__Krótkie zadanie A__
Powiel dokładnie wiersze danych, od wiersza zawierającego „Nos garanties (726, 1161)” aż do ostatniego wiersza danych, oba włącznie.

__Fragment dokumentu__
17.3 C
Chicago
piątek, 17 maja, 2024

Dziś pogrzeb Jana Nowickiego

Popularne

Strony Internetowe / SEO
Realizacja w jeden dzień!
TEL/SMS: +1-773-800-1520

W Kowalu (pow. włocławski) w środę odbędzie się pogrzeb Jana Nowickiego. Był jednym z najpopularniejszych polskich aktorów, tytułowym Wielki Szu w filmie Sylwestra Chęcińskiego, Ketlingiem w „Panu Wołodyjowskim”, odtwórcą głównej roli w „Magnacie” Filipa Bajona. Zmarł w wieku 83 lat.

Jan Nowicki urodził się 5 listopada 1939 roku w kujawskim miasteczku Kowal koło Włocławka.

 

Studiował na Wydziale Aktorskim Państwowej Wyższej Szkoły Teatralnej i Filmowej w Łodzi (1958-1960), a następnie przeniósł się do krakowskiej Państwowej Wyższej Szkoły Teatralnej, którą ukończył w 1964 roku.

 

Jako aktor teatralny zadebiutował w 1964 roku na deskach Starego Teatru w Krakowie podwójną rolą braci bliźniaków w „Zaproszeniu do zamku” Jeana Anouilha. Prawdziwy sukces przyniosła mu jednak rok później rola Artura w „Tangu” Mrożka w reżyserii Jerzego Jarockiego.

__Dane do lokalizowania słów i elementów__

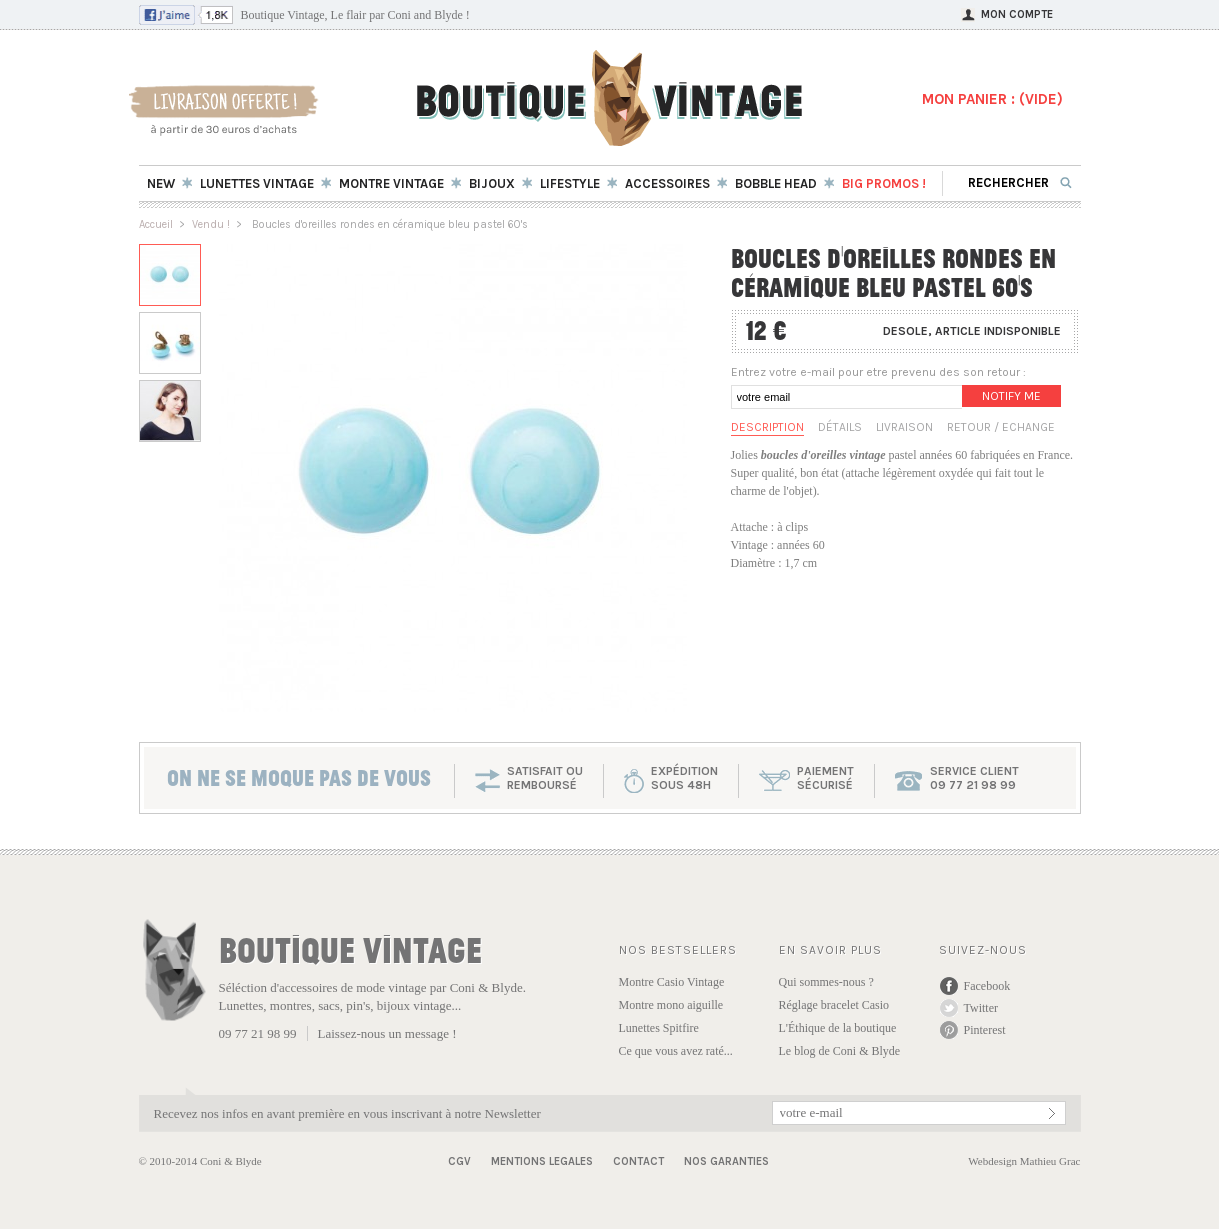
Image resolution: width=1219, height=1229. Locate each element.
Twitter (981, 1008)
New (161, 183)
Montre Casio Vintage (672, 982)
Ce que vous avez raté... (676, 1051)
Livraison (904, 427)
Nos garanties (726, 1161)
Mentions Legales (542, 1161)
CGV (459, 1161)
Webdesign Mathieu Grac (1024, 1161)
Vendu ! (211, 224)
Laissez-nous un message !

__Krótkie zadanie B__
Proszę przepisać dokładnie fragment artykułu o Janie Nowickim, od słów „TEL/SMS: +1-773-800-1520” aż do słów „wieku 83 lat.” włącznie.

__Wynik A__
Nos garanties (726, 1161)
Mentions Legales (542, 1161)
CGV (459, 1161)
Webdesign Mathieu Grac (1024, 1161)
Vendu ! (211, 224)
Laissez-nous un message !

__Wynik B__
TEL/SMS: +1-773-800-1520

W Kowalu (pow. włocławski) w środę odbędzie się pogrzeb Jana Nowickiego. Był jednym z najpopularniejszych polskich aktorów, tytułowym Wielki Szu w filmie Sylwestra Chęcińskiego, Ketlingiem w „Panu Wołodyjowskim”, odtwórcą głównej roli w „Magnacie” Filipa Bajona. Zmarł w wieku 83 lat.